STePS: Swedish Text Profiling System
What is the relationship between text and language? Language technology tools allow us to capture various linguistic characteristics of a text, primarily based on words and sentences in terms of frequencies and automatic analyses of vocabulary, parts-of-speech, and grammatical relationships.
The aim of the STePS project is to develop a system that would allow text researchers to use and adapt different automated text metrics for their own needs. STePS uses results from the Diginclude project but extends and adjusts them to other target groups, specifically text researchers. Diginclude metrics are based on various resources, such as the SweVoc lexicon(1), part-of-speech tagging and dependency parsing. The metrics can be presented in different ways, eg. in tabular form or in radar diagrams. The diagrams below compare extracts from works by two different authors written at about the same time.

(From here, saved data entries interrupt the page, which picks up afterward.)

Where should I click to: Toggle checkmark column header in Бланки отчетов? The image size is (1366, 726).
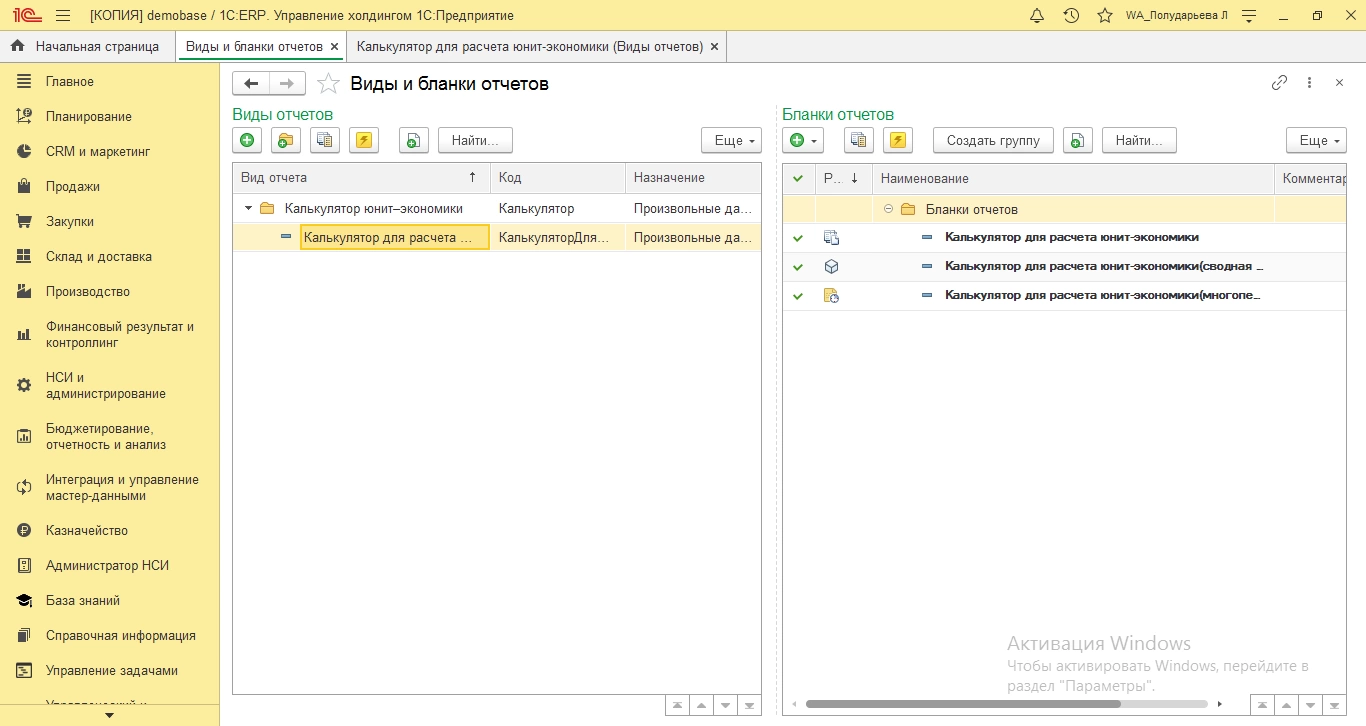(798, 178)
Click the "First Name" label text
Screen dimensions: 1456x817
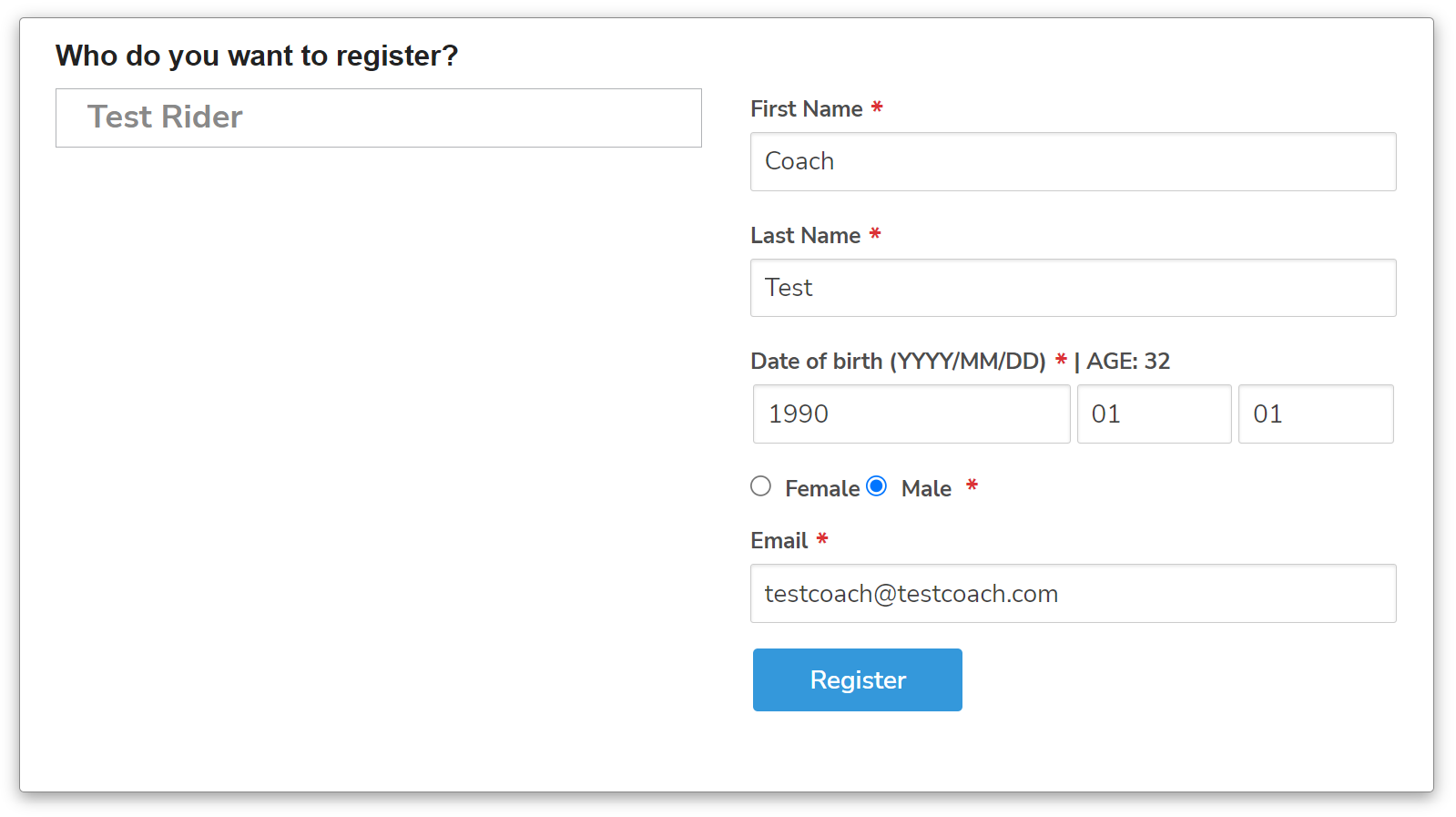806,109
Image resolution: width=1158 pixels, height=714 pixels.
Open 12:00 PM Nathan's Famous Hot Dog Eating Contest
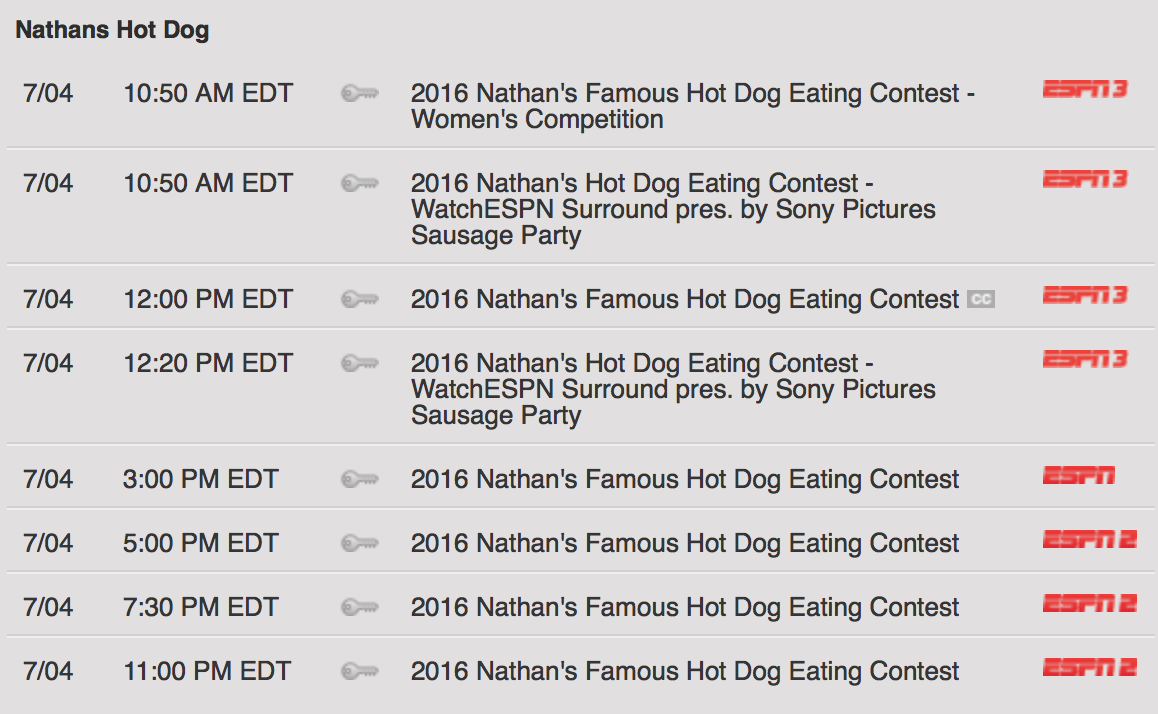click(685, 299)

In this case, the difference can largely be explained by the relationship between dialogue and narrative in the two texts, suggesting that the ability to differentiate and classify different types of text would be valuable. There are currently no metrics that directly target meaningful features such as the existence of different text binding strategies. To some extent, such features can be captured by simpler means such as, for example, the proportion of coordinating conjunctions to subjunctions or the proportion of personal pronouns to nouns, but cohesion metrics that use co-occurrences of names or nouns across sentences are some of the things we want to include.

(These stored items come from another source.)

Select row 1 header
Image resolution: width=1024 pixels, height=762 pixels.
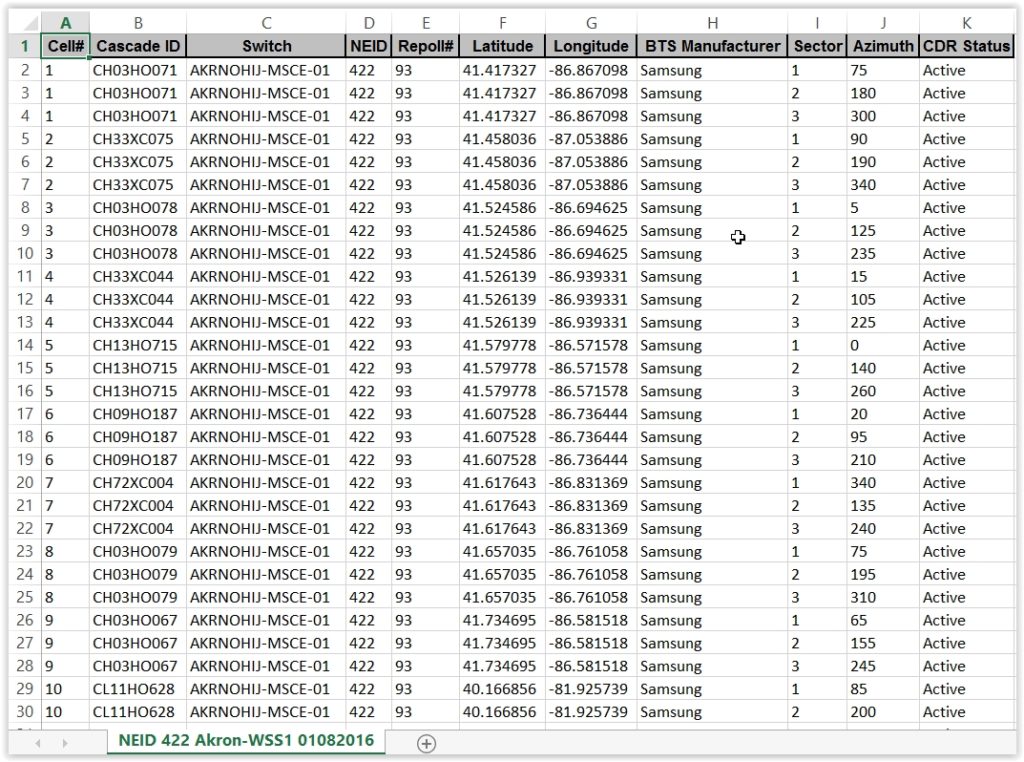[24, 46]
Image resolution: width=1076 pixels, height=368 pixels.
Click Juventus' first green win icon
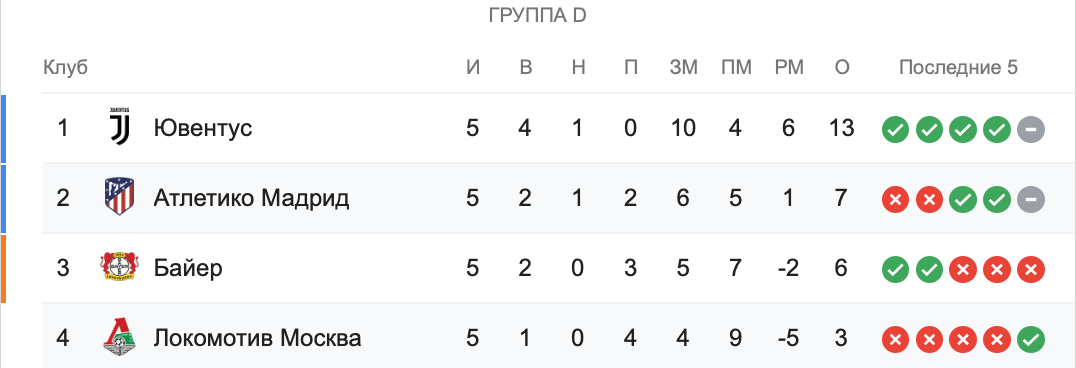click(x=896, y=128)
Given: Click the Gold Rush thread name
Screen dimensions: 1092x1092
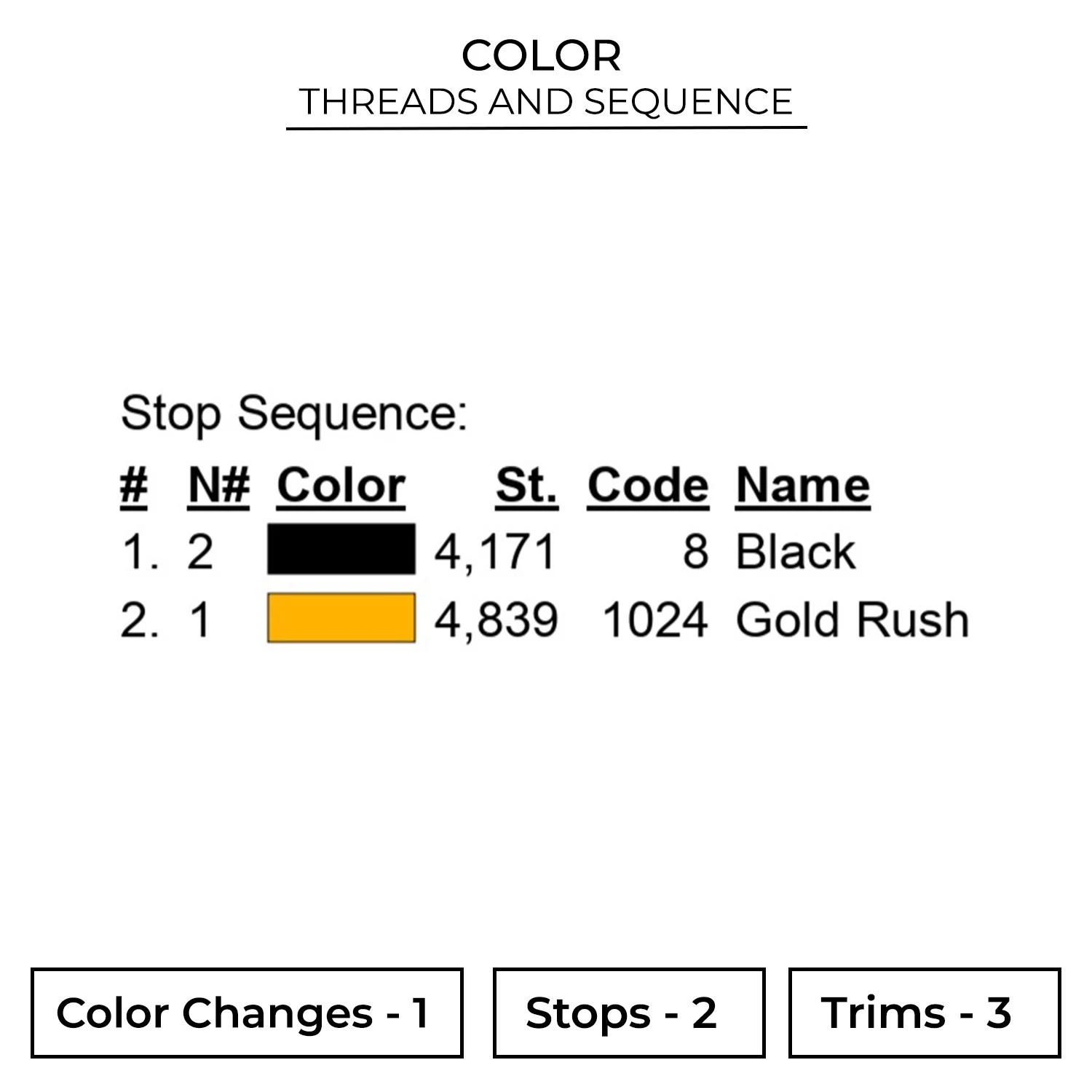Looking at the screenshot, I should pos(852,620).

Current work is mainly targetted at defining the next version of the system, something we want to do in collaboration with text researchers(2).
(1) Katarina Mühlenbock och Sofie Johansson Kokkinakis, 2012. SweVoc - A Swedish vocabulary resource for CALL. Proceedings of the SLTC 2012 workshop on NLP for CALL, Lund, 25th October, 2012.
(2) Danielle S. McNamara, Max M. Louwerse, Philip M. McCarthy & Arthur C. Graesser, 2010. Coh-Metrix: Capturing Linguistic Features of Cohesion. Discourse Processes, 47(4)